Reklama

Bezpieczeństwo Wewnętrzne

Wzmożona presja migracyjna na bułgarskich granicach

Fot. Pixabay
Fot. Pixabay

Obserwujemy wzmożoną presję migracyjną na naszych granicach z Turcją i Grecją, poinformował w piątek w parlamencie wicepremier i szef MSW Bojko Raszkow. W lipcu próby nielegalnego przekroczenia granicy wzrosły dwukrotnie w porównaniu z majem bieżącego roku.

Minister podkreślił, że przyczyną tego wzrostu jest z jednej strony letni sezon, kiedy tradycyjnie jest więcej prób nielegalnego przekroczenia granicy, z drugiej zaś problem potęguje niestabilna sytuacja w Afganistanie po wycofaniu się z tego kraju zagranicznych wojsk, zwłaszcza sił USA. 

W pierwszym półroczu udaremniono 17 tys. prób nielegalnego przekroczenia bułgarskich granic. W maju na granicy z Turcją powstrzymano 2500 nielegalnych imigrantów, w czerwcu 4504, a od 1 do 27 lipca niemal 4800.

Bułgarskie służby graniczne zatrzymały w bieżącym roku wewnątrz kraju 509 nielegalnych migrantów, kolejnych 627 przy próbie opuszczenia Bułgarii na przejściu z Serbią.

Przepełnione są ośrodki migracyjne w Charmanli i Liubimec rozlokowane w pobliżu granicy z Turcją. W maju były zapełnione w 35 proc., obecnie w ponad 75 proc. 

Rząd wysłał do patrolowania pogranicza dodatkowych 300 żołnierzy wyposażonych w 28 samochodów terenowych. W najbliższych dniach dołączy do nich 1200 policjantów, kolejnych 500 żołnierzy i jeden śmigłowiec, poinformował Raszkow.

Minister podkreślił, że zbudowane w latach 2015-2016 zasieki z drutu kolczastego na granicy z Turcją, które kosztowały 200 mln lewów (100 mln euro) nie spełniają swojego zadania i imigranci pokonują je bez problemu. "Miejscami one się po prostu zawaliły" - wyjaśnił. Dodał też, że "obecna sytuacja jest jednak nieporównywalna z tą z roku 2016 r., kiedy w ośrodkach migracyjnych znajdowało sią ponad 30 tys. osób". 

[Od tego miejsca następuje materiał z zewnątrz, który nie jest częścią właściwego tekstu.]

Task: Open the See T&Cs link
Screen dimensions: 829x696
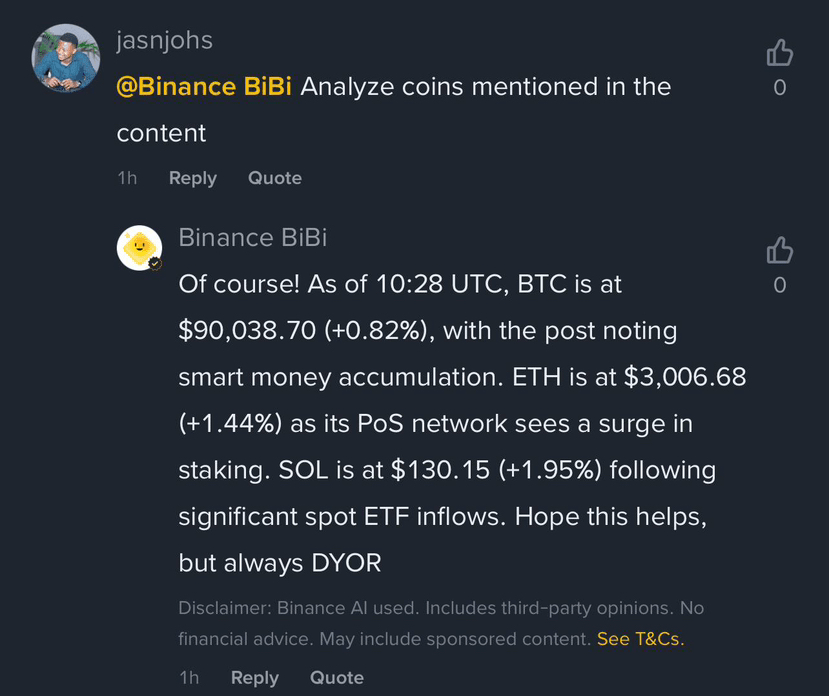Action: point(640,638)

Bułgaria prowadzi rozmowy o współpracy z Frontexem oraz UE, chcąc sobie zagwarantować ewentualne wsparcie finansowe, "gdyby presja migracyjna dalej narastała", powiedział Raszkow. "Prowadzimy również rozmowy z władzami tureckimi w sprawie uszczelnienia wspólnej granicy, chociaż wiadomo, że sytuacja z Turcji jest ciężka" - dodał minister.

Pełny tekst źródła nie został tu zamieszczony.